Copy all of the data that follows without altering a word.

#### [LISTED RECORDS]
++++++++++
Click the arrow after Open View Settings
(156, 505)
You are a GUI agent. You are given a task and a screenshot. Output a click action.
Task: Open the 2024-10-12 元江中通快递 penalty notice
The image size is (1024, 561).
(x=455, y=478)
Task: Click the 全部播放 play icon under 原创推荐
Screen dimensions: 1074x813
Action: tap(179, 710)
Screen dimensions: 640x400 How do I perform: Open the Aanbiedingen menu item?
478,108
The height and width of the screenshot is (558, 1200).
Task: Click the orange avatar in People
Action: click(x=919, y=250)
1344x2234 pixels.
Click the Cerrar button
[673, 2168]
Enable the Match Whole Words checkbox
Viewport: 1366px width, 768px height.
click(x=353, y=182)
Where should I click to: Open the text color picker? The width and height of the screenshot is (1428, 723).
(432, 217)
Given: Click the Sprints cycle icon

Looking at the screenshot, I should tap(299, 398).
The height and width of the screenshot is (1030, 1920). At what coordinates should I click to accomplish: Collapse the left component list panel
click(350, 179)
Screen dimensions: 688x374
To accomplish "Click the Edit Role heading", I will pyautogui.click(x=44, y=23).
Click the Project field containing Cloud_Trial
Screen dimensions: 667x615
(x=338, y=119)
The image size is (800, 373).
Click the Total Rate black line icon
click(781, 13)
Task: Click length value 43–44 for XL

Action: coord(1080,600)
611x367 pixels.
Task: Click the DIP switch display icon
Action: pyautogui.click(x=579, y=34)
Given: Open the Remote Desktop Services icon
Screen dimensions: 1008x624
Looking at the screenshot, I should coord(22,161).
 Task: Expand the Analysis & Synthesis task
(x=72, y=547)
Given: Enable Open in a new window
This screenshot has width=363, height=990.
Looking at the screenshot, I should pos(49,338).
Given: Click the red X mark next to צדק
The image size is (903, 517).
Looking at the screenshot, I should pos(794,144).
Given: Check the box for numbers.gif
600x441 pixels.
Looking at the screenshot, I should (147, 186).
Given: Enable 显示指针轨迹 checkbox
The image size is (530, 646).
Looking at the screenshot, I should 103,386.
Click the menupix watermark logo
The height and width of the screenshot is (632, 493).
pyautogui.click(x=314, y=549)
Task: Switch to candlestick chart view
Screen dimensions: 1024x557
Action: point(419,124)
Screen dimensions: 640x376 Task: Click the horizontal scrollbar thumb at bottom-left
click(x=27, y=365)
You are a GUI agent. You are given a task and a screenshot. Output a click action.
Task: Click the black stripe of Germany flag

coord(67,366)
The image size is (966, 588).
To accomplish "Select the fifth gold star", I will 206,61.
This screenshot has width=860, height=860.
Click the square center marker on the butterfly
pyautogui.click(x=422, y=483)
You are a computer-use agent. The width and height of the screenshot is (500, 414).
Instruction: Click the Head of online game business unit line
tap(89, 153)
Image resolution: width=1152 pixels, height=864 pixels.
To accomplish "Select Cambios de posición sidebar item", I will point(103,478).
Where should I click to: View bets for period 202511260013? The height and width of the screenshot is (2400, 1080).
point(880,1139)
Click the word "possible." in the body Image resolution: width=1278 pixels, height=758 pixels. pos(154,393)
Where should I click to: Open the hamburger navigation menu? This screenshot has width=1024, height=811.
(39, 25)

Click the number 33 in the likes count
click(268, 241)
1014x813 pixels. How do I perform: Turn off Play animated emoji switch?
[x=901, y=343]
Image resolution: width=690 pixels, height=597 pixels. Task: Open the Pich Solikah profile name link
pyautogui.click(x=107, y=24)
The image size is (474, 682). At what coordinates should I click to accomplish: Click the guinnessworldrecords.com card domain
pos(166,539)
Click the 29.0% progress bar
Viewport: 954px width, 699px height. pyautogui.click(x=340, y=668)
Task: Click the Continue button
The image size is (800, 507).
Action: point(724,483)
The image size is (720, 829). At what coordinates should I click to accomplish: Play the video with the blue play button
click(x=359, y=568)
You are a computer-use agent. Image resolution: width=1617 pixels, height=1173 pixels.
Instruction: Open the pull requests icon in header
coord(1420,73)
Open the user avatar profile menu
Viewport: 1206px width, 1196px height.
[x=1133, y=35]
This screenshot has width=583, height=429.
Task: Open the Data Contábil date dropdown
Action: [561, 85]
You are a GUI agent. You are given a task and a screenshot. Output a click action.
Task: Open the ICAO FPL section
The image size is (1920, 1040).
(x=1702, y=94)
++++++++++
#### [OUTPUT]
Click the arrow after Open View Settings
(156, 505)
You are a GUI agent. You are given a task and a screenshot. Output a click action.
Task: Open the 2024-10-12 元江中通快递 penalty notice
The image size is (1024, 561).
(x=455, y=478)
Task: Click the 全部播放 play icon under 原创推荐
Screen dimensions: 1074x813
Action: tap(179, 710)
Screen dimensions: 640x400 How do I perform: Open the Aanbiedingen menu item?
478,108
The height and width of the screenshot is (558, 1200).
Task: Click the orange avatar in People
Action: click(x=919, y=250)
1344x2234 pixels.
Click the Cerrar button
[673, 2168]
Enable the Match Whole Words checkbox
Viewport: 1366px width, 768px height.
click(x=353, y=182)
Where should I click to: Open the text color picker? The width and height of the screenshot is (1428, 723).
(432, 217)
Given: Click the Sprints cycle icon

Looking at the screenshot, I should tap(299, 398).
The height and width of the screenshot is (1030, 1920). At what coordinates should I click to accomplish: Collapse the left component list panel
click(350, 179)
Screen dimensions: 688x374
To accomplish "Click the Edit Role heading", I will pyautogui.click(x=44, y=23).
Click the Project field containing Cloud_Trial
Screen dimensions: 667x615
(x=338, y=119)
The image size is (800, 373).
Click the Total Rate black line icon
click(781, 13)
Task: Click length value 43–44 for XL

Action: coord(1080,600)
611x367 pixels.
Task: Click the DIP switch display icon
Action: pyautogui.click(x=579, y=34)
Given: Open the Remote Desktop Services icon
Screen dimensions: 1008x624
Looking at the screenshot, I should coord(22,161).
 Task: Expand the Analysis & Synthesis task
(x=72, y=547)
Given: Enable Open in a new window
This screenshot has width=363, height=990.
Looking at the screenshot, I should pos(49,338).
Given: Click the red X mark next to צדק
The image size is (903, 517).
Looking at the screenshot, I should pos(794,144).
Given: Check the box for numbers.gif
600x441 pixels.
Looking at the screenshot, I should (147, 186).
Given: Enable 显示指针轨迹 checkbox
The image size is (530, 646).
Looking at the screenshot, I should 103,386.
Click the menupix watermark logo
The height and width of the screenshot is (632, 493).
pyautogui.click(x=314, y=549)
Task: Switch to candlestick chart view
Screen dimensions: 1024x557
Action: point(419,124)
Screen dimensions: 640x376 Task: Click the horizontal scrollbar thumb at bottom-left
click(x=27, y=365)
You are a GUI agent. You are given a task and a screenshot. Output a click action.
Task: Click the black stripe of Germany flag

coord(67,366)
The image size is (966, 588).
To accomplish "Select the fifth gold star", I will 206,61.
This screenshot has width=860, height=860.
Click the square center marker on the butterfly
pyautogui.click(x=422, y=483)
You are a computer-use agent. The width and height of the screenshot is (500, 414).
Instruction: Click the Head of online game business unit line
tap(89, 153)
Image resolution: width=1152 pixels, height=864 pixels.
To accomplish "Select Cambios de posición sidebar item", I will point(103,478).
Where should I click to: View bets for period 202511260013? The height and width of the screenshot is (2400, 1080).
point(880,1139)
Click the word "possible." in the body Image resolution: width=1278 pixels, height=758 pixels. pos(154,393)
Where should I click to: Open the hamburger navigation menu? This screenshot has width=1024, height=811.
(39, 25)

Click the number 33 in the likes count
click(268, 241)
1014x813 pixels. How do I perform: Turn off Play animated emoji switch?
[x=901, y=343]
Image resolution: width=690 pixels, height=597 pixels. Task: Open the Pich Solikah profile name link
pyautogui.click(x=107, y=24)
The image size is (474, 682). At what coordinates should I click to accomplish: Click the guinnessworldrecords.com card domain
pos(166,539)
Click the 29.0% progress bar
Viewport: 954px width, 699px height. pyautogui.click(x=340, y=668)
Task: Click the Continue button
The image size is (800, 507).
Action: point(724,483)
The image size is (720, 829). At what coordinates should I click to accomplish: Play the video with the blue play button
click(x=359, y=568)
You are a computer-use agent. Image resolution: width=1617 pixels, height=1173 pixels.
Instruction: Open the pull requests icon in header
coord(1420,73)
Open the user avatar profile menu
Viewport: 1206px width, 1196px height.
[x=1133, y=35]
This screenshot has width=583, height=429.
Task: Open the Data Contábil date dropdown
Action: [561, 85]
You are a GUI agent. You are given a task and a screenshot. Output a click action.
Task: Open the ICAO FPL section
The image size is (1920, 1040).
(x=1702, y=94)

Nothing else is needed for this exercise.